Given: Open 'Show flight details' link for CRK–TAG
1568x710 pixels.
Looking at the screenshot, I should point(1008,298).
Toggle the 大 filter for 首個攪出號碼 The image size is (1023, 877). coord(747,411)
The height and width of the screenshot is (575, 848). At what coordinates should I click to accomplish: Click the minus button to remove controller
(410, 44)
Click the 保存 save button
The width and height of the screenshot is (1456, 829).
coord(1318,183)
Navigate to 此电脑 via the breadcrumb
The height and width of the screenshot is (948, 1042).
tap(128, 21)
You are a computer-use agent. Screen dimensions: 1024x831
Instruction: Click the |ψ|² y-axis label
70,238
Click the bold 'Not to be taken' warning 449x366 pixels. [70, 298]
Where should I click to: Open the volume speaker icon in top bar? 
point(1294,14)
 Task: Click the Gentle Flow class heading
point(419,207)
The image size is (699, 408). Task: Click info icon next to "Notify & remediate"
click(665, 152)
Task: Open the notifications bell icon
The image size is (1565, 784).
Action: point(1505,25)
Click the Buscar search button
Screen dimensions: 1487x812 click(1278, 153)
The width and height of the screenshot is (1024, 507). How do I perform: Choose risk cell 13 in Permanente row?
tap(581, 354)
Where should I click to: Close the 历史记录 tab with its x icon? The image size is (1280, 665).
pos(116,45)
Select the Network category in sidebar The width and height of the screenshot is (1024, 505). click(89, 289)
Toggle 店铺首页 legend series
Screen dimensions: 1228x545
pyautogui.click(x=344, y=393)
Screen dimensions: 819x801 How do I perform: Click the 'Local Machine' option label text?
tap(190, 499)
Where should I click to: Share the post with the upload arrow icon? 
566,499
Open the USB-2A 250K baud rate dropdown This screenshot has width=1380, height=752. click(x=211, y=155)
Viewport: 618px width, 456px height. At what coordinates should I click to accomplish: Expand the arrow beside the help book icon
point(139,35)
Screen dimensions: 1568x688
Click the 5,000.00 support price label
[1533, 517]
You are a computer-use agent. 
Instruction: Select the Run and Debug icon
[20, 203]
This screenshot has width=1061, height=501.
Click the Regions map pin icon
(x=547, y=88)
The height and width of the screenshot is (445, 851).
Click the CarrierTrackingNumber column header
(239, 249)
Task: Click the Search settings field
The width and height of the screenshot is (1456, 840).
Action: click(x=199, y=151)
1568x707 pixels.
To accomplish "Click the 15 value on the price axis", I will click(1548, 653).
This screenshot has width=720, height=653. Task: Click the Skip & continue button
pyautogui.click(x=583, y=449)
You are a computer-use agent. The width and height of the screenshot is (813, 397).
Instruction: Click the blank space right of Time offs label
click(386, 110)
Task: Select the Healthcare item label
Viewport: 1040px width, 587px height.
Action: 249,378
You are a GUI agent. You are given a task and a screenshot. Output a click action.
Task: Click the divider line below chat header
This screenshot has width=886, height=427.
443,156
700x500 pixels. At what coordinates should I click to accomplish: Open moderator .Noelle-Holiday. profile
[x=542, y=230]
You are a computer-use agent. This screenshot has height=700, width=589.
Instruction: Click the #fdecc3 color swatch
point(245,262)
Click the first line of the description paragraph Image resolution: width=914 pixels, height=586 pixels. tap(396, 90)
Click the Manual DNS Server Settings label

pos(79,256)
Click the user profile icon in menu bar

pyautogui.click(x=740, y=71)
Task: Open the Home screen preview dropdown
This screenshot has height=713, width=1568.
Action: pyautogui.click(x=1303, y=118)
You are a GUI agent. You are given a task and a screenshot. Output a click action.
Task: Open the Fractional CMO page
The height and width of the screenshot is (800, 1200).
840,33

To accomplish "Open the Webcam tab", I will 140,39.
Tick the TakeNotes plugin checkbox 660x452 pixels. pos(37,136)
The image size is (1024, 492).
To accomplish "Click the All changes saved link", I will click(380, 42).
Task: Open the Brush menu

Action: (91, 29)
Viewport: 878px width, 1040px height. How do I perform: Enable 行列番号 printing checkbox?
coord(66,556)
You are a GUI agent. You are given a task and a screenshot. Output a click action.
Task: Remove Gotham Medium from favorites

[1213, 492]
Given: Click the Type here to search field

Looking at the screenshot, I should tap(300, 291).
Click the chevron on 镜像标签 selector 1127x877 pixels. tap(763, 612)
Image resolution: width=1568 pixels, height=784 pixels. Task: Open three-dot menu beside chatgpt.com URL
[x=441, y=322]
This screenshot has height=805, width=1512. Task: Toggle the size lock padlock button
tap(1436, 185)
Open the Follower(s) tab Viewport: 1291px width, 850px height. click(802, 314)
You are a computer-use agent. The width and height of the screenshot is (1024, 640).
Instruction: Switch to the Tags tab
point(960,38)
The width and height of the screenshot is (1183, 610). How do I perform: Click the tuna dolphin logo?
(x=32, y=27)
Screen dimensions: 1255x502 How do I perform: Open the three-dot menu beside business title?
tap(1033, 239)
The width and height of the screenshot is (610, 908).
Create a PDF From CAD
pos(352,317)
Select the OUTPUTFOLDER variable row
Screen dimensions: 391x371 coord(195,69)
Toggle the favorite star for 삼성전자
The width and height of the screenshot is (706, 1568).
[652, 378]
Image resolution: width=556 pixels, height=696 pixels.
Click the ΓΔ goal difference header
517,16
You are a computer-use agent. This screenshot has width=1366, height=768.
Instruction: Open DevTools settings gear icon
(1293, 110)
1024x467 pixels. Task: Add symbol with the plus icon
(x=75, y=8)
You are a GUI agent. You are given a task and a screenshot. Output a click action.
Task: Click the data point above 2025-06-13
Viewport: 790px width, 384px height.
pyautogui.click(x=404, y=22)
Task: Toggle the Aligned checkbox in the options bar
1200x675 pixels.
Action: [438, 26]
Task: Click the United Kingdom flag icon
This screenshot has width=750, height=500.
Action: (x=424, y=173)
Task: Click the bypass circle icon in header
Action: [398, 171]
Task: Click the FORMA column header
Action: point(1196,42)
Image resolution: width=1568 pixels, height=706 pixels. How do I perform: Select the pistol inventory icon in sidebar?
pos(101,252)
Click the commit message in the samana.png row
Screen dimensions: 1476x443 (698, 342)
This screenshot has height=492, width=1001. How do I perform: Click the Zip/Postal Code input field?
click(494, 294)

....

WHAT YOU HAVE TO DO
Transcribe the records in full, so that each line reads exactly as before.

TASK SOLUTION
Given: Open 'Show flight details' link for CRK–TAG
1568x710 pixels.
Looking at the screenshot, I should point(1008,298).
Toggle the 大 filter for 首個攪出號碼 The image size is (1023, 877). coord(747,411)
The height and width of the screenshot is (575, 848). At what coordinates should I click to accomplish: Click the minus button to remove controller
(410, 44)
Click the 保存 save button
The width and height of the screenshot is (1456, 829).
coord(1318,183)
Navigate to 此电脑 via the breadcrumb
The height and width of the screenshot is (948, 1042).
tap(128, 21)
You are a computer-use agent. Screen dimensions: 1024x831
Instruction: Click the |ψ|² y-axis label
70,238
Click the bold 'Not to be taken' warning 449x366 pixels. [70, 298]
Where should I click to: Open the volume speaker icon in top bar? 
point(1294,14)
 Task: Click the Gentle Flow class heading
point(419,207)
The image size is (699, 408). Task: Click info icon next to "Notify & remediate"
click(665, 152)
Task: Open the notifications bell icon
The image size is (1565, 784).
Action: point(1505,25)
Click the Buscar search button
Screen dimensions: 1487x812 click(1278, 153)
The width and height of the screenshot is (1024, 507). How do I perform: Choose risk cell 13 in Permanente row?
tap(581, 354)
Where should I click to: Close the 历史记录 tab with its x icon? The image size is (1280, 665).
pos(116,45)
Select the Network category in sidebar The width and height of the screenshot is (1024, 505). click(89, 289)
Toggle 店铺首页 legend series
Screen dimensions: 1228x545
pyautogui.click(x=344, y=393)
Screen dimensions: 819x801 How do I perform: Click the 'Local Machine' option label text?
tap(190, 499)
Where should I click to: Share the post with the upload arrow icon? 
566,499
Open the USB-2A 250K baud rate dropdown This screenshot has width=1380, height=752. click(x=211, y=155)
Viewport: 618px width, 456px height. At what coordinates should I click to accomplish: Expand the arrow beside the help book icon
point(139,35)
Screen dimensions: 1568x688
Click the 5,000.00 support price label
[1533, 517]
You are a computer-use agent. 
Instruction: Select the Run and Debug icon
[20, 203]
This screenshot has width=1061, height=501.
Click the Regions map pin icon
(x=547, y=88)
The height and width of the screenshot is (445, 851).
Click the CarrierTrackingNumber column header
(239, 249)
Task: Click the Search settings field
The width and height of the screenshot is (1456, 840).
Action: click(x=199, y=151)
1568x707 pixels.
To accomplish "Click the 15 value on the price axis", I will click(1548, 653).
This screenshot has width=720, height=653. Task: Click the Skip & continue button
pyautogui.click(x=583, y=449)
You are a computer-use agent. The width and height of the screenshot is (813, 397).
Instruction: Click the blank space right of Time offs label
click(386, 110)
Task: Select the Healthcare item label
Viewport: 1040px width, 587px height.
Action: 249,378
You are a GUI agent. You are given a task and a screenshot. Output a click action.
Task: Click the divider line below chat header
This screenshot has width=886, height=427.
443,156
700x500 pixels. At what coordinates should I click to accomplish: Open moderator .Noelle-Holiday. profile
[x=542, y=230]
You are a computer-use agent. This screenshot has height=700, width=589.
Instruction: Click the #fdecc3 color swatch
point(245,262)
Click the first line of the description paragraph Image resolution: width=914 pixels, height=586 pixels. tap(396, 90)
Click the Manual DNS Server Settings label

pos(79,256)
Click the user profile icon in menu bar

pyautogui.click(x=740, y=71)
Task: Open the Home screen preview dropdown
This screenshot has height=713, width=1568.
Action: pyautogui.click(x=1303, y=118)
You are a GUI agent. You are given a task and a screenshot. Output a click action.
Task: Open the Fractional CMO page
The height and width of the screenshot is (800, 1200).
840,33

To accomplish "Open the Webcam tab", I will 140,39.
Tick the TakeNotes plugin checkbox 660x452 pixels. pos(37,136)
The image size is (1024, 492).
To accomplish "Click the All changes saved link", I will click(380, 42).
Task: Open the Brush menu

Action: (91, 29)
Viewport: 878px width, 1040px height. How do I perform: Enable 行列番号 printing checkbox?
coord(66,556)
You are a GUI agent. You are given a task and a screenshot. Output a click action.
Task: Remove Gotham Medium from favorites

[1213, 492]
Given: Click the Type here to search field

Looking at the screenshot, I should tap(300, 291).
Click the chevron on 镜像标签 selector 1127x877 pixels. tap(763, 612)
Image resolution: width=1568 pixels, height=784 pixels. Task: Open three-dot menu beside chatgpt.com URL
[x=441, y=322]
This screenshot has height=805, width=1512. Task: Toggle the size lock padlock button
tap(1436, 185)
Open the Follower(s) tab Viewport: 1291px width, 850px height. click(802, 314)
You are a computer-use agent. The width and height of the screenshot is (1024, 640).
Instruction: Switch to the Tags tab
point(960,38)
The width and height of the screenshot is (1183, 610). How do I perform: Click the tuna dolphin logo?
(x=32, y=27)
Screen dimensions: 1255x502 How do I perform: Open the three-dot menu beside business title?
tap(1033, 239)
The width and height of the screenshot is (610, 908).
Create a PDF From CAD
pos(352,317)
Select the OUTPUTFOLDER variable row
Screen dimensions: 391x371 coord(195,69)
Toggle the favorite star for 삼성전자
The width and height of the screenshot is (706, 1568).
[652, 378]
Image resolution: width=556 pixels, height=696 pixels.
Click the ΓΔ goal difference header
517,16
You are a computer-use agent. This screenshot has width=1366, height=768.
Instruction: Open DevTools settings gear icon
(1293, 110)
1024x467 pixels. Task: Add symbol with the plus icon
(x=75, y=8)
You are a GUI agent. You are given a task and a screenshot. Output a click action.
Task: Click the data point above 2025-06-13
Viewport: 790px width, 384px height.
pyautogui.click(x=404, y=22)
Task: Toggle the Aligned checkbox in the options bar
1200x675 pixels.
Action: [438, 26]
Task: Click the United Kingdom flag icon
This screenshot has width=750, height=500.
Action: (x=424, y=173)
Task: Click the bypass circle icon in header
Action: [398, 171]
Task: Click the FORMA column header
Action: point(1196,42)
Image resolution: width=1568 pixels, height=706 pixels. How do I perform: Select the pistol inventory icon in sidebar?
pos(101,252)
Click the commit message in the samana.png row
Screen dimensions: 1476x443 (698, 342)
This screenshot has height=492, width=1001. How do I perform: Click the Zip/Postal Code input field?
click(494, 294)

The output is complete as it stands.